**Quoted text:**
## begin
Brand and consumer loyalty, unethical channel behavior, food supply chain, AI, machine learning


1Introduction

In this section, machine learning (ML) is used to perform semantic analysis of patents and NPL publications over a twenty-year period. The method uses the R&D collective intelligence created over this time period to create consumer and brand loyalty solutions. Three main text mining methods applied in this research are reviewed in Section 2. The ontology map of the mainstream topics (clusters) and the key terms of each topic discovered are described in Section 3. Section 4 demonstrates how these systems can be corrupted through unethical means to disrupt the global food supply chain and consumer brand loyalty, damaging the trust and brand equity of food suppliers and services.
## end
**Problem:**
Write the next part of the introduction on using machine learning to study brand loyalty and the food supply chain, picking up after its final sentence.

**Source data:**
## begin
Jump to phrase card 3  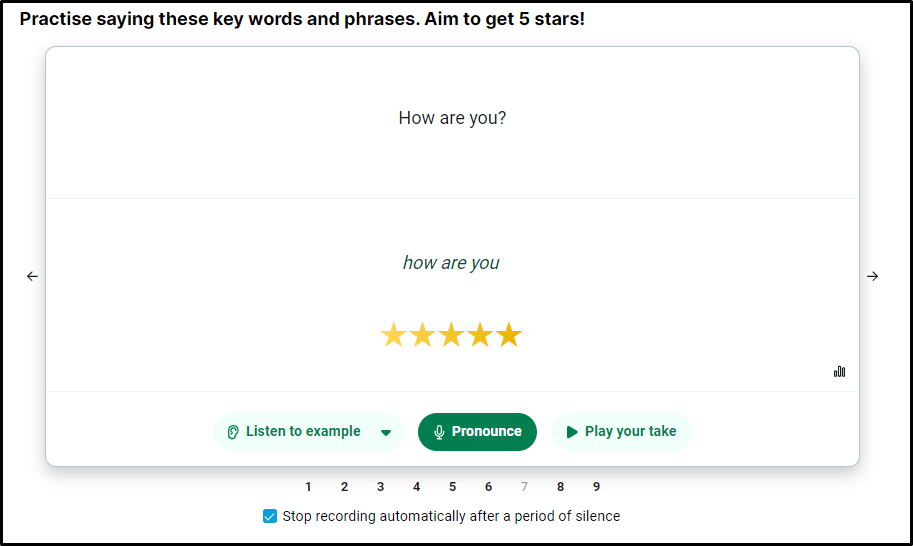coord(380,487)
## end
**Task output:**
Our research explores the recent topics and trends of technologies and applications used for enhancing brand and consumer loyalty. The methodology includes a comprehensive literature and patent document collection and review from a pay-for-use search engine. A total of 910 documents (605 patents and 305 NPL articles) are collected using the InnovationQ Plus search engine (InnovationQ 2020). These articles form the document corpus for e-discovery of the leading brand and consumer loyalty R&D topics and trends. This research uses unsupervised machine learning approaches to text mine and extract the key topics and key terms (including words and phrases). The Latent Dirichlet Allocation (LDA) algorithm is used for topic modeling, K-means for technology clustering, and normalized term frequency-inverse document frequency (NTF-IDF) for key term discovery. The results generate a comprehensive overview and ontology schema for further depiction of unethical (or even illegal) acts and risks affiliated with these brand and consumer loyalty solutions. Ethical in the sense that they may be legal but also may be intentionally misused, especially in the global food network.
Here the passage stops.